Confissão
De Ary de Lima:
Senhor Deus,
Os meus olhos contemplam maravilhas esparsas na face da terra e encantos perdidos nos quatro cantos do céu. Tardes sangrentas e nostálgicas, e madrugadas cor de rosa, inspiradora de sonhos e de esperanças, eu avisto Senhor Deus, todos os dias, no cenário soberbo dos horizontes sem fim que as Tuas mãos desenharam no perfil da distância. As estrelas, Senhor Deus, que os Teus dedos semearam no coração da altura, eu as contemplo no céu como legião de mundos iluminados e esplendentes enfeitando a quietude das noites terrenas. E vejo o luar alvejando o pó de todos os caminhos. E os ribeiros cantando hinos de ternura. E as flores perfumando o silêncio. E as árvores dando sombras para os viandantes e frutos para os passarinhos dos Teus campos. Mas, Senhor Deus, há olhos, em redor de mim, que estão mortos para a vida!
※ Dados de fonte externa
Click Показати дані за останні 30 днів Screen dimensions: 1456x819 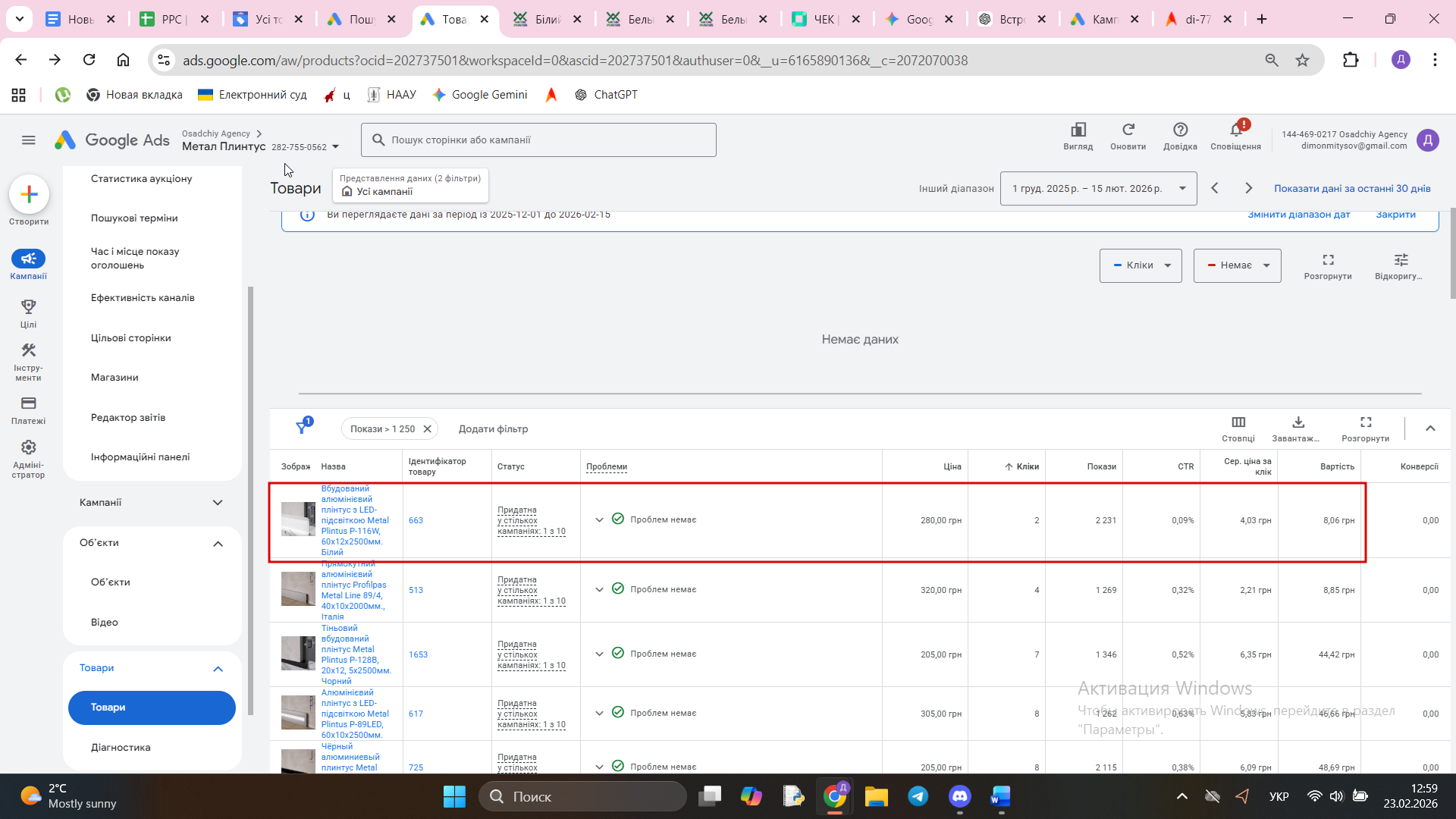pyautogui.click(x=1352, y=189)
E não vêem estrelas no céu! E nem flores na terra! E nem descobrem as noites de plenilúnio! E nem avistam, nos horizontes, as fogueiras que as madrugadas e os crepúsculos acendem na roupagem transparente das nuvens! Dou-Te, portanto, Senhor Deus, muitas graças, porque me concedes o privilégio de contemplar a luz, oferecendo vida aos meus olhos, para que divisem maravilhas de entardeceres, e cintilações de estrelas, e deslumbramentos de alvoradas.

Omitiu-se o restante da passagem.